I’ve always had an entrepreneurial spirit. As a kid I was always into adventure and being innovative in all kinds of curious ways—like the time I put a spin on the classic lemonade stand and sold golf balls I found in a creek near our house back to golfers.
My path to technology wasn't as direct. I took a coding class in high school and wasn't sure I liked it, but then I watched this movie that fanned my interest in cybersecurity and ended up studying computer science. I started my career as a software developer but quickly pivoted into network security and became focused on protecting our nation’s critical infrastructure—the electricity, transportation, and underpinnings of our society.
These underpinnings are a rich target for adversaries. It felt like not enough was being done in that realm. When I started my first cybersecurity company, TCecure, I saw a recurring tension: Organizations wanted to make their systems more secure with updates, but they were nervous that any change might break something and disrupt operations. The default was often to delay updates until there was clarity, which could take a long time.

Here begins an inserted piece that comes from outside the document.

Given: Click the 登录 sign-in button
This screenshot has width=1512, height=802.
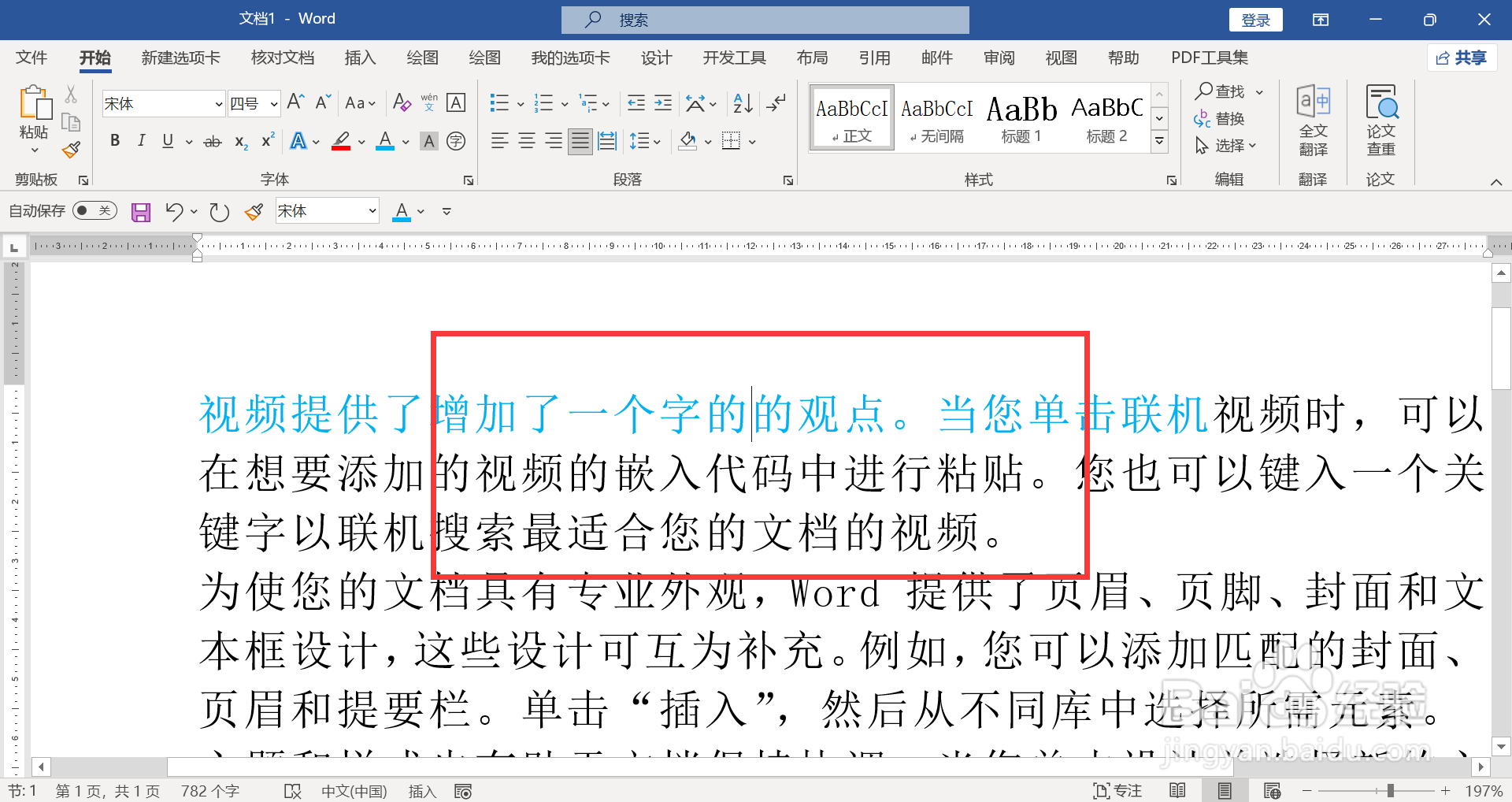Looking at the screenshot, I should [1255, 19].
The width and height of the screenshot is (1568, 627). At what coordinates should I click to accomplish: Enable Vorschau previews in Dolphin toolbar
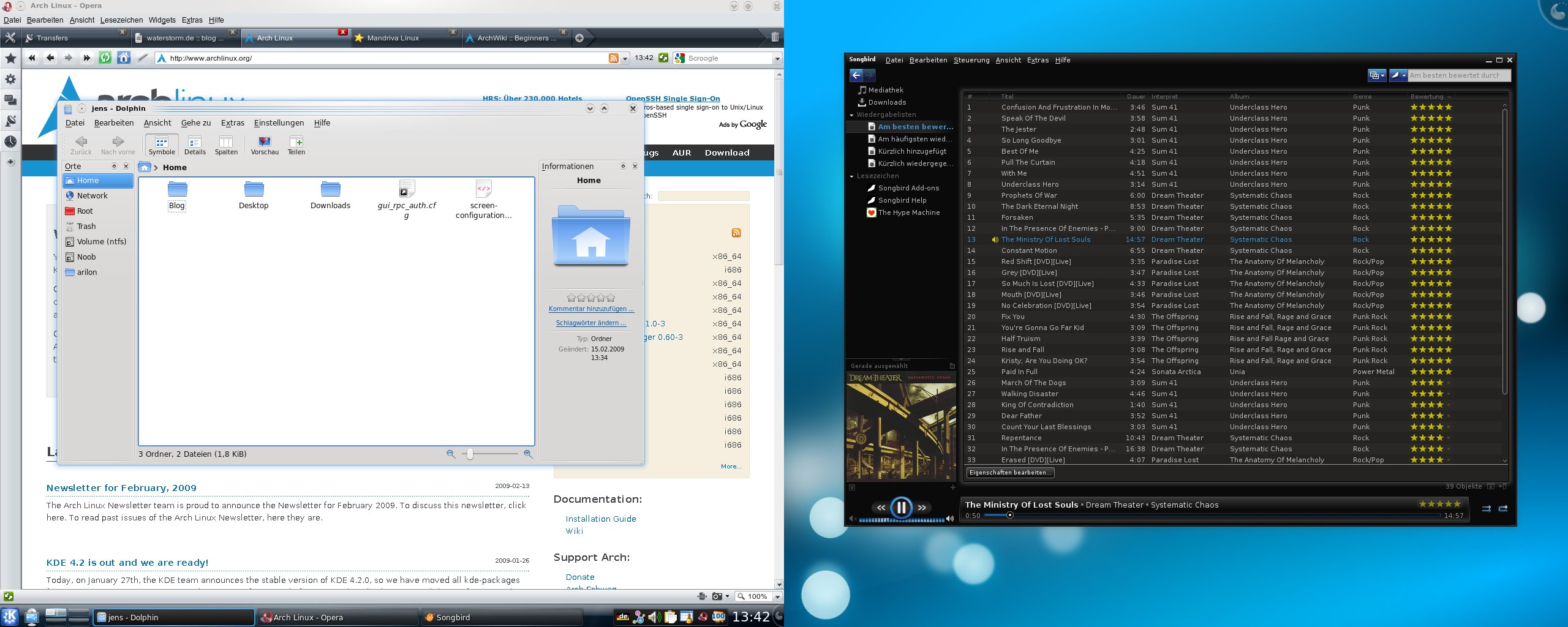[265, 146]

I created CyDeploy to relieve that tension and give organizations the confidence to make security changes sooner. Our technology starts with a basic tenet: You can't secure what you can't see. We provide a full inventory of a company’s devices and applications, and from there, our machine learning observes a critical system to create automated test scripts reflecting its normal use. An organization can then run those scripts on a "digital twin," or copy, of their system. They can then apply the security change in that non-production environment and get a report showing what, if anything, will fail. This is critical for our primary customers in transportation, health, and education—sectors where system downtime is a huge problem.